*PROBLEM DESCRIPTION*: Transcribe exactly the line containing "How do I perform: Switch" and every line after it, through the end of the records below.
########
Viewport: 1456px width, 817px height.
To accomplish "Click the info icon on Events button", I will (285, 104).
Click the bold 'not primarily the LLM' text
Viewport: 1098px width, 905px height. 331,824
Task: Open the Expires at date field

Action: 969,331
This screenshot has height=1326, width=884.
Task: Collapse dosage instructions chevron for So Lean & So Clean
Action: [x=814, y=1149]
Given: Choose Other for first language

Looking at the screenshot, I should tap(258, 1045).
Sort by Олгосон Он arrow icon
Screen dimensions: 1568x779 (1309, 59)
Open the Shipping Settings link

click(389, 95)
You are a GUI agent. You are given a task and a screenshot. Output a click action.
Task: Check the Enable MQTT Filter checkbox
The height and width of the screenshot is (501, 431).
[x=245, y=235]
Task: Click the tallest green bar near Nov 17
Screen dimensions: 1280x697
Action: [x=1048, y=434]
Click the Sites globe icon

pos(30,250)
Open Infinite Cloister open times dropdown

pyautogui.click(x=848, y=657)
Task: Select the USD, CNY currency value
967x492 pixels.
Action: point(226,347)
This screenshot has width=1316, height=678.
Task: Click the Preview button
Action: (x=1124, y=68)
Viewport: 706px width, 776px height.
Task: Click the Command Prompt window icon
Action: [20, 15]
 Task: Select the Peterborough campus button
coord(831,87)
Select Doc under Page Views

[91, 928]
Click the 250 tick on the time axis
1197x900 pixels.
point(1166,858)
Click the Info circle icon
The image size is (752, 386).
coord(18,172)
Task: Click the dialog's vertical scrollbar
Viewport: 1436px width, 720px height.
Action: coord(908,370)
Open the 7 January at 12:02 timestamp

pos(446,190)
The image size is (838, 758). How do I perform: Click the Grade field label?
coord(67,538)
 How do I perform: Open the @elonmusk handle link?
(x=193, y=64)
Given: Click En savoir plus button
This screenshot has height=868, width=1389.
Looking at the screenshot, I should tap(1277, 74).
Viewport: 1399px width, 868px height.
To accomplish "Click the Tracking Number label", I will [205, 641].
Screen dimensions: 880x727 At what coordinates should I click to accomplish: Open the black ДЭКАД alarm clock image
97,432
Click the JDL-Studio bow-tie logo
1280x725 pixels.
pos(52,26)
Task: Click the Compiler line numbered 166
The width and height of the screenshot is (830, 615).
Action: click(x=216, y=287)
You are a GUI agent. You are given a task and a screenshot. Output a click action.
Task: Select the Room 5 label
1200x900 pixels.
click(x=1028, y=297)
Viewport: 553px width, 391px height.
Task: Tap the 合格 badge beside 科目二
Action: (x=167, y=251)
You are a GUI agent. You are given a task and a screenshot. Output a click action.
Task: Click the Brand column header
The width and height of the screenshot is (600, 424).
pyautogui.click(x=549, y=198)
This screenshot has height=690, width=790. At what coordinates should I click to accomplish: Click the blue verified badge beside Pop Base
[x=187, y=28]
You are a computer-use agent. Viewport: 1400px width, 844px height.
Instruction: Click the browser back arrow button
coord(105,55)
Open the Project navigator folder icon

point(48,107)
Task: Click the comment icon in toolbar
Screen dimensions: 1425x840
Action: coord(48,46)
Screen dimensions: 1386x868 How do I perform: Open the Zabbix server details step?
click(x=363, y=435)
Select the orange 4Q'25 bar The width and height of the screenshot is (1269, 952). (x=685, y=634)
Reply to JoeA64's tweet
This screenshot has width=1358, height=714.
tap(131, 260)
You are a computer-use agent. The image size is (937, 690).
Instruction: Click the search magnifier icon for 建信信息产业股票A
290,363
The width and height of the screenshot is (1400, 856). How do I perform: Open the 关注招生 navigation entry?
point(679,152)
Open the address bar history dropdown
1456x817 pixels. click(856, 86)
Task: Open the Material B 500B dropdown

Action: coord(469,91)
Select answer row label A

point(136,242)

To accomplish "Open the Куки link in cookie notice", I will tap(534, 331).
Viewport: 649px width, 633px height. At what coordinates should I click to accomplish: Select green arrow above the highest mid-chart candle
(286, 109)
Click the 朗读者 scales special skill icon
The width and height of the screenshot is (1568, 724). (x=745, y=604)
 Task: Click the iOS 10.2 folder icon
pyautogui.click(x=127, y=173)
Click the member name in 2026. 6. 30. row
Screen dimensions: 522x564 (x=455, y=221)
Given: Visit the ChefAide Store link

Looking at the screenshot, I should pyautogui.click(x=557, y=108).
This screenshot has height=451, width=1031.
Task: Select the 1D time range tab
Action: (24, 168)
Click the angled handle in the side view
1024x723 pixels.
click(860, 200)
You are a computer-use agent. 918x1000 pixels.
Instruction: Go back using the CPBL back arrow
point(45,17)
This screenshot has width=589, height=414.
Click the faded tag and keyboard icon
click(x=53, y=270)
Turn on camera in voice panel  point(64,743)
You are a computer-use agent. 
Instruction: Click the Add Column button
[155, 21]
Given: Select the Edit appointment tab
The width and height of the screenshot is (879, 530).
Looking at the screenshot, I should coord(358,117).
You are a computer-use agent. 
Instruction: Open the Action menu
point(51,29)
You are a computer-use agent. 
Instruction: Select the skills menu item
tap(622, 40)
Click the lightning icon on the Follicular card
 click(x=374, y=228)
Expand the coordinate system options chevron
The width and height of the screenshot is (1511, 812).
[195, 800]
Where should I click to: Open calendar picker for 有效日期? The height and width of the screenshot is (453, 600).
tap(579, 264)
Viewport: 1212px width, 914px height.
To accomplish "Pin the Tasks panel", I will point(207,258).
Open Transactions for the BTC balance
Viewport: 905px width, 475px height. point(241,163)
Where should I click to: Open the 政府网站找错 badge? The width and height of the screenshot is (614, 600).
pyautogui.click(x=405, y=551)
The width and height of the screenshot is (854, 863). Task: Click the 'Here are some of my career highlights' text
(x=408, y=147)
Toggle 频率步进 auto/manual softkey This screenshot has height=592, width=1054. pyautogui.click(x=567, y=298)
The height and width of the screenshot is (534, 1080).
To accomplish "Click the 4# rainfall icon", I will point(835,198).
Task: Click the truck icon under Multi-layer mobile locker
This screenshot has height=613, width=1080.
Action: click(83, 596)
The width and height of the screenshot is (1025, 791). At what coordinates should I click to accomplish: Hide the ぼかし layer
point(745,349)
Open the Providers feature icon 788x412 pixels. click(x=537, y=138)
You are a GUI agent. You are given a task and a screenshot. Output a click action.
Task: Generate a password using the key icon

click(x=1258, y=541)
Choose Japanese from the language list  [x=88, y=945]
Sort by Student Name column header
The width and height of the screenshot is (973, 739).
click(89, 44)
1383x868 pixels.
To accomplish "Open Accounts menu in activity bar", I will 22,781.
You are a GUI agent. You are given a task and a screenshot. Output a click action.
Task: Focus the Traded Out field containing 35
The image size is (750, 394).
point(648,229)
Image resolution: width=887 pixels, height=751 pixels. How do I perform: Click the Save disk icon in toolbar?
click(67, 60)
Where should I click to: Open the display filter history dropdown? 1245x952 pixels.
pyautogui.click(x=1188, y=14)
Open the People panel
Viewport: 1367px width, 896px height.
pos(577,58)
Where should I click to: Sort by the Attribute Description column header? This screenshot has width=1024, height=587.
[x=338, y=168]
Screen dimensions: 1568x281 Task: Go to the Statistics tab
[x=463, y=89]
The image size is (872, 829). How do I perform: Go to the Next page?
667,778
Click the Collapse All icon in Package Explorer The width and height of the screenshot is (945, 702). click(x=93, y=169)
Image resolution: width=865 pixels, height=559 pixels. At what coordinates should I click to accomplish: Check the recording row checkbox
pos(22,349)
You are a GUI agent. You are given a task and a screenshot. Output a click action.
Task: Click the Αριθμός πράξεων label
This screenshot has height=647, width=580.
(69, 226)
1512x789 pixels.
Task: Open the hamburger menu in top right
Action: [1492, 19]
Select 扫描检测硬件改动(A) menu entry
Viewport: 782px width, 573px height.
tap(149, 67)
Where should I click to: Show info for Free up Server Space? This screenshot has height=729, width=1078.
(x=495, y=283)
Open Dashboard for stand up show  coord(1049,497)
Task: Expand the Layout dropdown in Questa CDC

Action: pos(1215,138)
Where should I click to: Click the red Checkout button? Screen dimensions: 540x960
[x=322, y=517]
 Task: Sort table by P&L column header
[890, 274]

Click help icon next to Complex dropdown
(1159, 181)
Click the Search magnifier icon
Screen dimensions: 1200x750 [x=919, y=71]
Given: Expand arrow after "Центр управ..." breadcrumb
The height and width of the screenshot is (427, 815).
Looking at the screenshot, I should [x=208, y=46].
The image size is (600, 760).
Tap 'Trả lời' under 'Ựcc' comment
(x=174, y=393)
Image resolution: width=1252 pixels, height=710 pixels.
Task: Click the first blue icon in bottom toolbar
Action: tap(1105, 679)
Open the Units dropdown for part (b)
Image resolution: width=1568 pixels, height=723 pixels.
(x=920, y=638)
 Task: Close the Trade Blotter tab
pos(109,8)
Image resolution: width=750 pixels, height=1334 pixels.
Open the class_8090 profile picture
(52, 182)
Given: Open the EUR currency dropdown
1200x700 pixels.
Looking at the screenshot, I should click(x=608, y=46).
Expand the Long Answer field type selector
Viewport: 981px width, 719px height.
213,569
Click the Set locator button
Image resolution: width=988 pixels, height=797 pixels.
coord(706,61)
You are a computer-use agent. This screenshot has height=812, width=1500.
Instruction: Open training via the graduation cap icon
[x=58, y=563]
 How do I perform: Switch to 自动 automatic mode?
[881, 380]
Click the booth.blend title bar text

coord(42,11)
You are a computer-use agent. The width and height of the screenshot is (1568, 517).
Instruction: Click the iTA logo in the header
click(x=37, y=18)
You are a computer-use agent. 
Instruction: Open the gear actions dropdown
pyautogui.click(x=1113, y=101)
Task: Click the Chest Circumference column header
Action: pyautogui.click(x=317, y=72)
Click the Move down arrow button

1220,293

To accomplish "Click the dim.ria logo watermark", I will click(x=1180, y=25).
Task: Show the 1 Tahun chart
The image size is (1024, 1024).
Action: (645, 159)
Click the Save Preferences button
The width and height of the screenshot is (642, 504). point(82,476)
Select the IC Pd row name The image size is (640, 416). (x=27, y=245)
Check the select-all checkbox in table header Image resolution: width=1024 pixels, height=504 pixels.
########
*TASK OUTPUT*:
 How do I perform: Switch to 自动 automatic mode?
[881, 380]
Click the booth.blend title bar text

coord(42,11)
You are a computer-use agent. The width and height of the screenshot is (1568, 517).
Instruction: Click the iTA logo in the header
click(x=37, y=18)
You are a computer-use agent. 
Instruction: Open the gear actions dropdown
pyautogui.click(x=1113, y=101)
Task: Click the Chest Circumference column header
Action: pyautogui.click(x=317, y=72)
Click the Move down arrow button

1220,293

To accomplish "Click the dim.ria logo watermark", I will click(x=1180, y=25).
Task: Show the 1 Tahun chart
The image size is (1024, 1024).
Action: (645, 159)
Click the Save Preferences button
The width and height of the screenshot is (642, 504). point(82,476)
Select the IC Pd row name The image size is (640, 416). (x=27, y=245)
Check the select-all checkbox in table header Image resolution: width=1024 pixels, height=504 pixels.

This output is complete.